**Exercise passage**
-------------------------

I’ll admit that pregnancy is a temporary suspension of the mother’s bodily autonomy if pro-choice people admit that abortion kills a human organism.
I'll bite. Yes, actual abortion (terminating an implanted pregnancy in a way that is incompatible with life, not alleged "mini-abortions" because 4/5 blastocysts fail to implant even in women not on hormonal birth control) kills a human organism.
You might find me rather disappointing when it comes to debate, though. If pro-life and pro-choice people can come together on a Constitutional framework regarding acceptable methods and reasons to terminate potentially viable pregnancies, I'd support such efforts. To be Constitutional, serious mental and physical health concerns must be a reason to allow at least an attempt at early live delivery. If the health risk is so great that arrangements to attempt a live birth would be impossible without putting her life in grave imminent danger, then women should be allowed to choose to save herself regardless of the baby's viability potential.
I'd also prefer "fatal fetal abnormalities" be a reason as well vs using "my kid will die 12 hours after birth and that will drive me nuts to watch" as a "serious mental health condition". I'm not talking Down Syndrome or things that could be fixed -- I'm talking no kidneys, no brain, etc. Sadly I think there are enough people only wanting to adopt newborns that would be more willing to adopt disabled preemies than non-disabled older children.
For "serious mental health condition", I'm particularly thinking of bipolar women who have to change medication regimens for the benefit of the baby (ones previously on Depakote or Lithium) and end up in manic psychosis or psychotic depression. If they can't be brought out of it without medication damaging to the child, there at least has to be an allowance for them to give steroids and deliver as soon as lungs are mature. I don't know if that makes much sense, but I just can't countenance unwillingly locking up insane pregnant women until they pop vs until the baby could live.
I do think that looking at the very factual and (for some) graphic material regarding human embryology helps people see the truth of the process by which that "clump of cells" forms itself into the placenta, amniotic membrane, and the embryo/fetus. Using that information, they can decide at which point they themselves would have qualms about potential pain, etc. And also at which points they could say it was unlikely that the human organism could perceive pain. Personally, I think if someone is going to abort, the earlier the better because of that potential risk.

-------------------------

**Assignment A**
Reproduce the portion of the abortion discussion that begins with the words containing "I do think that" and ends with "that potential risk.".
**Assignment B**
Extend the abortion discussion beyond its final sentence, keeping its voice and line of argument.

**Source material**
-------------------------

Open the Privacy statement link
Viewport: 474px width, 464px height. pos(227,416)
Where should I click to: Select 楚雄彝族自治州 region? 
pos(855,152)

-------------------------

**Response A**
I do think that looking at the very factual and (for some) graphic material regarding human embryology helps people see the truth of the process by which that "clump of cells" forms itself into the placenta, amniotic membrane, and the embryo/fetus. Using that information, they can decide at which point they themselves would have qualms about potential pain, etc. And also at which points they could say it was unlikely that the human organism could perceive pain. Personally, I think if someone is going to abort, the earlier the better because of that potential risk.

**Response B**
Also, it shows the extremely fast growth rate of that human organism and why even if they could scientifically prove no ability to feel pain in the early half of the second trimester, the longer a pregnancy continues the more risk is inherent in any abortion procedure. After viability, the risk is essentially the same as birth, and post-24 weeks the only options are the same as for birth -- labor induction or abdominal incision. Hence why I feel it perfectly rational to suggest if a woman must terminate so late and it's not because they're circling the drain right this second or will be before they can get the NICU team together, that they make an effort to save the child.
Aside from concerns of life and autonomy, I truly believe that it's impossible to effectively criminalize first trimester abortions, primarily because of enforcement difficulties. Do we investigate every miscarriage to make sure they didn't import drugs? If, God forbid, a woman miscarries whilst on the toilet (not that uncommon due to similar muscles used for straining if a spontaneous first-trimester miscarriage is nearly complete), should she be legally required to fish out any remains to avoid being investigated for a potential abortion?
I probably pissed off both pro-choice and pro-life people here, but that's my opinion. I don't think a fetus has the right to live inside its mother without her continued consent simply because she "spread her legs" -- nor do I think ones that can live outside the womb should simply die with no efforts made to save them because the mother revokes consent so late.
But hey. If we all agreed on everything, it'd be a boring world.